San Diego Supercomputer Center Helps Advance Computational Chemistry

Feb. 9, 2021 — Even though computational chemistry represents a challenging arena for machine learning, a team of researchers from the Massachusetts Institute of Technology (MIT) may have made it easier. Using Comet at the San Diego Supercomputer Center at UC San Diego and Bridges at the Pittsburgh Supercomputing Center, they succeeded in developing an artificial intelligence (AI) approach to detect electron correlation – the interaction between a system’s electrons – which is vital but expensive to calculate in quantum chemistry.

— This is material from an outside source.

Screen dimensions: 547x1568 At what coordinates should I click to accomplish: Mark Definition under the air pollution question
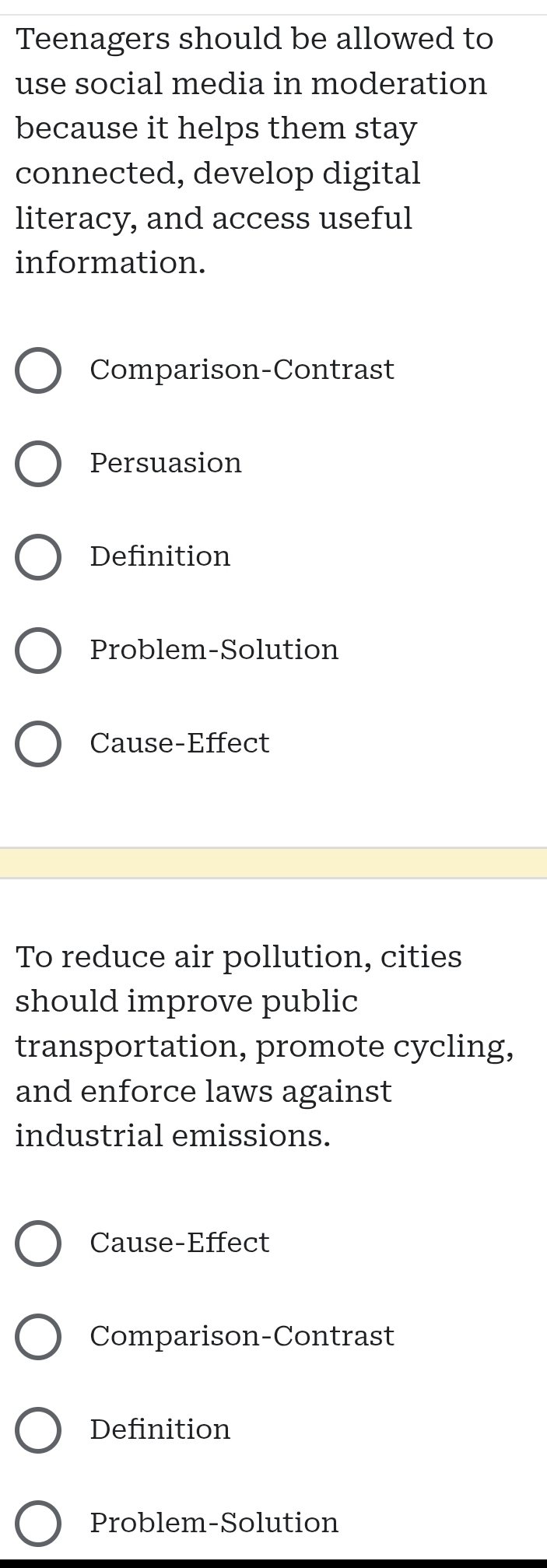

AI-based methods, however, show promise in making electron correlation detection much more tractable while improving the throughput, or number of materials that can be analyzed, of such computations. With Comet and Bridges, Professor Heather Kulik and her MIT colleagues developed several unique artificial neural network models, which are published in the Journal of Chemical Theory and Computation and the Journal of Physical Chemistry Letters. These simulations could help advance an array of new materials with predictive modeling.

“In these two papers, we first developed supervised models to predict high-quality, high-cost diagnostics of strong correlation at low computational cost,” said Kulik, a computational chemist and chemical engineering professor at MIT. “We overcame the fact that diagnostics seldom agree to build a consensus-based classifier model, so we used various low- and predicted high-cost as inputs to the virtual adversarial training of an artificial neural network model in what we believe to be the first semi-supervised learning model applied to computational chemistry.”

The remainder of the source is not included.